By Susan Burke March, MS, RDN, LDN, CDE
I love my work! I get to research and write about my passion – how food and health are intimately and deliciously entwined – how what you eat can keep you healthy and happy too.
This week’s topic is especially fun – it’s about chocolate – and the health news is good.
A recent report from the American College of Cardiology reviewed a small study that showed that chocolate consumption is linked to an increased capacity for exercise and higher energy levels, and showed eating chocolate may help to lower blood pressure, blood lipids, insulin resistance, and inflammatory markers (inflammation).
Researchers analyzed blood samples, exercise endurance tests and skeletal muscle biopsies from 17 volunteers before and after a 3-month period in which they were randomly assigned to eat a small amount of dark chocolate or a placebo daily. The dark chocolate-eaters saw a 15% increase in performance.
Yes, this study was small, but it follow previous studies, including a study by the National Heart, Lung, and Blood Institute (NHLBI) which shows that in the general population, people who regularly consumed chocolate had fewer heart attacks.
Wait a minute, though. Does this mean that all chocolate will promote better health? Including M&Ms? Chocolate ice cream? Nope. The research shows that it’s dark chocolate and not milk chocolate with added sugar and dairy fat, or full-fat ice cream, or even the chocolate syrup you might drizzle over that ice cream, that offers health benefits. But as part of your overall strategy to stay healthy, a little dark chocolate can make life even more pleasant.

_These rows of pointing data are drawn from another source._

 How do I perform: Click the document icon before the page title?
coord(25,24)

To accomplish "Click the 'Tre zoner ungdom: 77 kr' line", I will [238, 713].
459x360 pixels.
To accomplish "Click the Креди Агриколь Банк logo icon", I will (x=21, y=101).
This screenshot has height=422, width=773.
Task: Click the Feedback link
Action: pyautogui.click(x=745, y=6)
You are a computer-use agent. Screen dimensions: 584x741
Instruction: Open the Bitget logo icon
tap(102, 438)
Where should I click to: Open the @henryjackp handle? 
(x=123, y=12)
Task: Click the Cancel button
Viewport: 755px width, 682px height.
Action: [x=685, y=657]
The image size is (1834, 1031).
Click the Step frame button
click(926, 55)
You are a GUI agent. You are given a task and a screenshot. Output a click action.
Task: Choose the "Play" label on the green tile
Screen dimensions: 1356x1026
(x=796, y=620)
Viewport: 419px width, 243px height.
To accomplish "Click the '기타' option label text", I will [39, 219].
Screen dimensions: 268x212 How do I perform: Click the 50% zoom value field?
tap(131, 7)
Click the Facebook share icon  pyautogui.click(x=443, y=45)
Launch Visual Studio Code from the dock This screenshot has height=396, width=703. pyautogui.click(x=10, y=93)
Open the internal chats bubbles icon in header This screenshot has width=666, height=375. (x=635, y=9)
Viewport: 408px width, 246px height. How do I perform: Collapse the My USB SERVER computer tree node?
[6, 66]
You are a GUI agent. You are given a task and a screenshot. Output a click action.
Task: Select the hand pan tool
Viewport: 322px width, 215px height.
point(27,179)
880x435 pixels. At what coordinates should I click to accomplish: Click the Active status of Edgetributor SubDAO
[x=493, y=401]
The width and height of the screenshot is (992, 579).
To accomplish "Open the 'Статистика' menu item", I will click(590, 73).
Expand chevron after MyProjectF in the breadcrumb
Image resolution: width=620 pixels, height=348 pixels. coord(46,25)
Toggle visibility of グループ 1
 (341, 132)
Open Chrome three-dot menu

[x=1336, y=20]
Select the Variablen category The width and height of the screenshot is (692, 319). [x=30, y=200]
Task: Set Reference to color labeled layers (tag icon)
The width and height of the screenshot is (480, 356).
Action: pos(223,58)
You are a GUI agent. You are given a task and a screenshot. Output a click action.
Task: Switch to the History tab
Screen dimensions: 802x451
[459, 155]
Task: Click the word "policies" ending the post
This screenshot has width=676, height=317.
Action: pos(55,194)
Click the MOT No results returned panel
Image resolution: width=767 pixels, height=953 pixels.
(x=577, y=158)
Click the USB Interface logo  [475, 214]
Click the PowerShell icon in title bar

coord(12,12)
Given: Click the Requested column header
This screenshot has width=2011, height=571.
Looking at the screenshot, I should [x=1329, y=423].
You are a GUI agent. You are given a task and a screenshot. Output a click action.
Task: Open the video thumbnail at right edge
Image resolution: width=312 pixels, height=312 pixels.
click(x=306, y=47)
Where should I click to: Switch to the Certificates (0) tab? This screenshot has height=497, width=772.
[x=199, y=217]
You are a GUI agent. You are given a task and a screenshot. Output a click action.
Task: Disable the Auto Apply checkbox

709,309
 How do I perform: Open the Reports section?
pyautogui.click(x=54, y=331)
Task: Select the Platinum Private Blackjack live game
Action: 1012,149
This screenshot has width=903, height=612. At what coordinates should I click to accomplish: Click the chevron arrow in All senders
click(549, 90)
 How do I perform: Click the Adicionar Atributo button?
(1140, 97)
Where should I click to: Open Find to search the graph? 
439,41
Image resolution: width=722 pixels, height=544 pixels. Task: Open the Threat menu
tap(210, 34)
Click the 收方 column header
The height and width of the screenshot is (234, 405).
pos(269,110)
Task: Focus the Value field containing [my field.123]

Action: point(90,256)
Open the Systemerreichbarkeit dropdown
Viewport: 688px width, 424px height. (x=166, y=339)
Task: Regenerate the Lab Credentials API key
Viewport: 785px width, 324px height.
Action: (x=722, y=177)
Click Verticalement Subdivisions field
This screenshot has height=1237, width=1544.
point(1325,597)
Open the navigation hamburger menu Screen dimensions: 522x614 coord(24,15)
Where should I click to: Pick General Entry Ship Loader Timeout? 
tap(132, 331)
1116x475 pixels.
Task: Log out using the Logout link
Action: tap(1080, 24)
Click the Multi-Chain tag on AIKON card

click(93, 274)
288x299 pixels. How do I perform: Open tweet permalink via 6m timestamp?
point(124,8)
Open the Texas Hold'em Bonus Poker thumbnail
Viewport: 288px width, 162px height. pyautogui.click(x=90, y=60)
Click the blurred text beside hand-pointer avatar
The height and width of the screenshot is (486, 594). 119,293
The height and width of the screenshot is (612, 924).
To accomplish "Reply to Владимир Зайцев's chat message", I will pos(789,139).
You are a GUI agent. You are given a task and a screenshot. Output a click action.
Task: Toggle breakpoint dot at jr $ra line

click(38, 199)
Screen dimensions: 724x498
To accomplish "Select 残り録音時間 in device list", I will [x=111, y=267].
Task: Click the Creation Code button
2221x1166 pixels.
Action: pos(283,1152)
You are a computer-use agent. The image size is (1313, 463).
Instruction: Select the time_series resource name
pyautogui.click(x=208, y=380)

In the NHLBI study, no health benefit was seen for those consuming non-chocolate candy…in fact, eating non-chocolate candy increased heart attacks compared to no candy. And of course, eating even dark chocolate won’t prevent the effects of an unhealthy lifestyle.
Dark Chocolate Is Healthy Because…
Dark chocolate is rich in plant substances called polyphenols, and the most potent of them are called catechins and flavonoids. A study published in The Lancet showed that chocolate contained four times as much catechin, a type of flavonoid, as tea.
Flavonoids are one of the largest nutrient families known to scientists – who have already identified more than 6,000. Flavonoids help protect plants from environmental toxins and help repair damage. They’re found in a variety of fruits and vegetables and black and green tea. Scientists have identified anti-viral, anti-allergic, anti-inflammatory, anti-tumor and anti-oxidant benefits – and when we eat foods rich in flavonoids, it appears that we also benefit from this “antioxidant” power.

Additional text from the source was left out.